Write out the records below word for word, starting at the line that contains "Given: Select Russian" and ending at the line that contains "should pyautogui.click(x=631, y=203).".
+-------+
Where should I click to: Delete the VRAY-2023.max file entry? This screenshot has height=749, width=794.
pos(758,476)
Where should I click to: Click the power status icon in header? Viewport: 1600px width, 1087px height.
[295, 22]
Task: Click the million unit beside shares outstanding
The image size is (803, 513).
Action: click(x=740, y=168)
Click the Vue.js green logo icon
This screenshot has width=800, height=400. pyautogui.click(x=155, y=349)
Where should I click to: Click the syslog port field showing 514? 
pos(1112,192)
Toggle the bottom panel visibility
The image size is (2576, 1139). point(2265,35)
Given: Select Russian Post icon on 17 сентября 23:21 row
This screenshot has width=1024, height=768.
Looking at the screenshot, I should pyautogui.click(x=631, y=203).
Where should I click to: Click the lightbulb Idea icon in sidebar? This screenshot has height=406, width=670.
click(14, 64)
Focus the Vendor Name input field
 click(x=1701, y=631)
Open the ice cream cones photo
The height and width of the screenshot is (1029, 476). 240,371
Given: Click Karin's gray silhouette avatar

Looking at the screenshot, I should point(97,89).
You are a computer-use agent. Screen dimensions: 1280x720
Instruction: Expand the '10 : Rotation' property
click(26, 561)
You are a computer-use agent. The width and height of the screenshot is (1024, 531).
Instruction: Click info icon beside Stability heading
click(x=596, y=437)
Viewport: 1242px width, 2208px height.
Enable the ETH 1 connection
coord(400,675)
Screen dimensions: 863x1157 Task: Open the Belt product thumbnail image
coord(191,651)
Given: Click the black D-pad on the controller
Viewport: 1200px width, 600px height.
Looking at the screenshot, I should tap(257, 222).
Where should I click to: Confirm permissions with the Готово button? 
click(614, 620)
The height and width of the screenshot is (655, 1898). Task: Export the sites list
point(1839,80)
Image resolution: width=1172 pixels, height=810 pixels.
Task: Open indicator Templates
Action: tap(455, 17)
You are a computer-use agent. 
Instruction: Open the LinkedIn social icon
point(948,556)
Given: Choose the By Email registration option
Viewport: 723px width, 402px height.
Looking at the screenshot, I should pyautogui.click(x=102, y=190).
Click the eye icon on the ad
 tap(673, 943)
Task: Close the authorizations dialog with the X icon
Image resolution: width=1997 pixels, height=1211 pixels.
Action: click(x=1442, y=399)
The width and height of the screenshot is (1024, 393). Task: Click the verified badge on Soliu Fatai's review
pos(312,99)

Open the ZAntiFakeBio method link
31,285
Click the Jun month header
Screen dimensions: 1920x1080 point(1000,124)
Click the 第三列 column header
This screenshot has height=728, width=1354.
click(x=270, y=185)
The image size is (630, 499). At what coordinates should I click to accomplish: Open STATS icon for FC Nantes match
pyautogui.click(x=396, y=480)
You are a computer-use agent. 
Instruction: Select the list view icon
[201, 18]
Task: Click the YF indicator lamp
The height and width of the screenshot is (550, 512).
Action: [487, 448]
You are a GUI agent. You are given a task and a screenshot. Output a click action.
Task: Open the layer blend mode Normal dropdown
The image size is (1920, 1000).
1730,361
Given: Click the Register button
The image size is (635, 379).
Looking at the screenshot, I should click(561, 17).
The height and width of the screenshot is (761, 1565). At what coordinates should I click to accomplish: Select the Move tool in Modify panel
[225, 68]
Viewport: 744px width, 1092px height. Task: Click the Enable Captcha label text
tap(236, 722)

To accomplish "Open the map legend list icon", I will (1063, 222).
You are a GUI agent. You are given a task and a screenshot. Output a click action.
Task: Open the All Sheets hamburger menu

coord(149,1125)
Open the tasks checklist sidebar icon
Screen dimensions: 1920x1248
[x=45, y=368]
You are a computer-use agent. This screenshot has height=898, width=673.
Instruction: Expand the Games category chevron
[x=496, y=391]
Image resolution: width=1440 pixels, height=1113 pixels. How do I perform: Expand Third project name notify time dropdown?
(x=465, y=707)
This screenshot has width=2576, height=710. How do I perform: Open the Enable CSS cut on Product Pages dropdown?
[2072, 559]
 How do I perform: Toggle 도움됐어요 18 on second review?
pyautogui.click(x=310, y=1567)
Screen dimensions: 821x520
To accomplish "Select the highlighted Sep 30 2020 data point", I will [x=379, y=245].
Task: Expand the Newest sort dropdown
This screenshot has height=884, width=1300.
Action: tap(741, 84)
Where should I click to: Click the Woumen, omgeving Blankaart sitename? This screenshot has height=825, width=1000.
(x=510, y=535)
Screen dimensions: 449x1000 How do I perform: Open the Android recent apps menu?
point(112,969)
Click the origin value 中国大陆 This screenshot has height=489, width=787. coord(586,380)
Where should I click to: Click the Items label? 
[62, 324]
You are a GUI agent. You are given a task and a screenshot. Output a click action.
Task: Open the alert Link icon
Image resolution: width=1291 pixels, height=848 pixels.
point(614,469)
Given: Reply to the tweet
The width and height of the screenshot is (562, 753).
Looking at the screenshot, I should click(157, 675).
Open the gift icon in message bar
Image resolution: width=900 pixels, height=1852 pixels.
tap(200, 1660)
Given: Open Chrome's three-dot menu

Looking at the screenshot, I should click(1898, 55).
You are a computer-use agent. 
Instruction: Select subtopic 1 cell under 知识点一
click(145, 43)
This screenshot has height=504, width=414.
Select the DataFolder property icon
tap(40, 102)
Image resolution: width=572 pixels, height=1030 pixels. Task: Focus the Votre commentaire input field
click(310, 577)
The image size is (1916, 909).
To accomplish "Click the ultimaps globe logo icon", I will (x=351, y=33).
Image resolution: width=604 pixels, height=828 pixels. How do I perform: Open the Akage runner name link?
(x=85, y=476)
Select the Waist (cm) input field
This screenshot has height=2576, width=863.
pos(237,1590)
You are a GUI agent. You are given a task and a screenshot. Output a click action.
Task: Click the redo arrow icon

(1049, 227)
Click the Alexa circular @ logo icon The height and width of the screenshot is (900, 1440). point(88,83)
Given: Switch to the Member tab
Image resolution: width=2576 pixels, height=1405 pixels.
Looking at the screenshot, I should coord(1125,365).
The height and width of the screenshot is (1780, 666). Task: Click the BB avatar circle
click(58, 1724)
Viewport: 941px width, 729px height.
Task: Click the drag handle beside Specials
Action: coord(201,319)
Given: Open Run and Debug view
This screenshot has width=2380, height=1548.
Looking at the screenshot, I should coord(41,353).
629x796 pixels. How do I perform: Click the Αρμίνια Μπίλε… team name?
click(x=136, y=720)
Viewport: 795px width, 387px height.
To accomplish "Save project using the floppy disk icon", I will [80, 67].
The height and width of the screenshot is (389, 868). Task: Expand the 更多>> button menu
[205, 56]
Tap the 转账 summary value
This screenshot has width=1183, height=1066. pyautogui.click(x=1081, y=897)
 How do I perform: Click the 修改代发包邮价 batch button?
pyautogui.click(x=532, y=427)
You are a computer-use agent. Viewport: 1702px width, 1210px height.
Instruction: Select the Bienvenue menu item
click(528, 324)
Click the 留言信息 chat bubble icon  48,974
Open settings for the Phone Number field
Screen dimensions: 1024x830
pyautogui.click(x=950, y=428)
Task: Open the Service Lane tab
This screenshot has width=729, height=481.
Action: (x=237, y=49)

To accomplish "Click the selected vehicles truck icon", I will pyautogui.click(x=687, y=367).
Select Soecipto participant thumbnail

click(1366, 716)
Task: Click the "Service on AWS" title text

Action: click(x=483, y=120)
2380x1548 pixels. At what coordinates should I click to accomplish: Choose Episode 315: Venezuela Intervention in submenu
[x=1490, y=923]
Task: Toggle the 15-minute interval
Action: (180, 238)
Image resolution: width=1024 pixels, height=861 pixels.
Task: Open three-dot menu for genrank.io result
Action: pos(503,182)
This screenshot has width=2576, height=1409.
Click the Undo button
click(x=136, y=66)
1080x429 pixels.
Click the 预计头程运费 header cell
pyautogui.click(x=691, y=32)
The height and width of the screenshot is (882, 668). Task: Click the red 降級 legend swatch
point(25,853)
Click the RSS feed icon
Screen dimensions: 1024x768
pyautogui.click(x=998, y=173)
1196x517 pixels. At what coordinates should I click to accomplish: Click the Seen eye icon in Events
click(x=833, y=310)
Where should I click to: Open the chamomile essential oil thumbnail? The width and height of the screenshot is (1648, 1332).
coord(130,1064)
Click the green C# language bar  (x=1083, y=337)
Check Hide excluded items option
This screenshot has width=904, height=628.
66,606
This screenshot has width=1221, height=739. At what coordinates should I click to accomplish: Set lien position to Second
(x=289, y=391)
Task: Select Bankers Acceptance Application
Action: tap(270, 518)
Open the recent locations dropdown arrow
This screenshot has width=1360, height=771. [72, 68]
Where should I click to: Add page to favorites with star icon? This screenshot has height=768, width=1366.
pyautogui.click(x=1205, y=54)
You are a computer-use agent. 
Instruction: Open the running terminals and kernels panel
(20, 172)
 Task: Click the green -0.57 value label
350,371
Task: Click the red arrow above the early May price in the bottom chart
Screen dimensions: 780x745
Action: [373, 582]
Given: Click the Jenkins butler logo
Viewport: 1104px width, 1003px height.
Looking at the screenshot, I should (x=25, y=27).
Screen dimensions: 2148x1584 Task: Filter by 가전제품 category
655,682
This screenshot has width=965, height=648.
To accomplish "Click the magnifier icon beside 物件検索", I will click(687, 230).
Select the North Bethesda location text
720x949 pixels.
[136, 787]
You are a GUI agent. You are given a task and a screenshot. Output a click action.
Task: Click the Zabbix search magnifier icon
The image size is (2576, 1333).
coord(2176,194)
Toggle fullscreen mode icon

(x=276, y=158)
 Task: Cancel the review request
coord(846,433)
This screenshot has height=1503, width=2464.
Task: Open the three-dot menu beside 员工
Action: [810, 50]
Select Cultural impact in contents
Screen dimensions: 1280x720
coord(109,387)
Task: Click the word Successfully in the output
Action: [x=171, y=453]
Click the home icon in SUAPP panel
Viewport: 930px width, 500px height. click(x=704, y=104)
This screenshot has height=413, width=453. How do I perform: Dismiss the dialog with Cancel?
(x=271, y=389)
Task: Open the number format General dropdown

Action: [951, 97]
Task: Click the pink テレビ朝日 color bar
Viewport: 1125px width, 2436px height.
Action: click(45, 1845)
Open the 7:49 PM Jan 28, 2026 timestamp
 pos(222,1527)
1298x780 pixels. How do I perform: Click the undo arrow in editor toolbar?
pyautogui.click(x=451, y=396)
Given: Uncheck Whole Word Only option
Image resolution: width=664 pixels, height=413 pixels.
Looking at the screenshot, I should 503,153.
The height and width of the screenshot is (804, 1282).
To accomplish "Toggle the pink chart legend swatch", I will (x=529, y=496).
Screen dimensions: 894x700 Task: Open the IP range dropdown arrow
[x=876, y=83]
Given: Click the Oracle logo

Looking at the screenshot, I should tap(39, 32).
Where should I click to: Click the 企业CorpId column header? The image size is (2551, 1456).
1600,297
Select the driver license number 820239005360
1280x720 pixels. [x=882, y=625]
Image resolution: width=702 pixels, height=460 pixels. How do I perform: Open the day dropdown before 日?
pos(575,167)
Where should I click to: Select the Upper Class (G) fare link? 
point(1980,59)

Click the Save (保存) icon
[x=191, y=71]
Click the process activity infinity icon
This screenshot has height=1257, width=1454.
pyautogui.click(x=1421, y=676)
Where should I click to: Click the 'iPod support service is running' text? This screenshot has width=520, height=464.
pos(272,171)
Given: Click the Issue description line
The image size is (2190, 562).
+-------+
◆ Result of the task
Given: Select Russian Post icon on 17 сентября 23:21 row
This screenshot has width=1024, height=768.
Looking at the screenshot, I should pyautogui.click(x=631, y=203).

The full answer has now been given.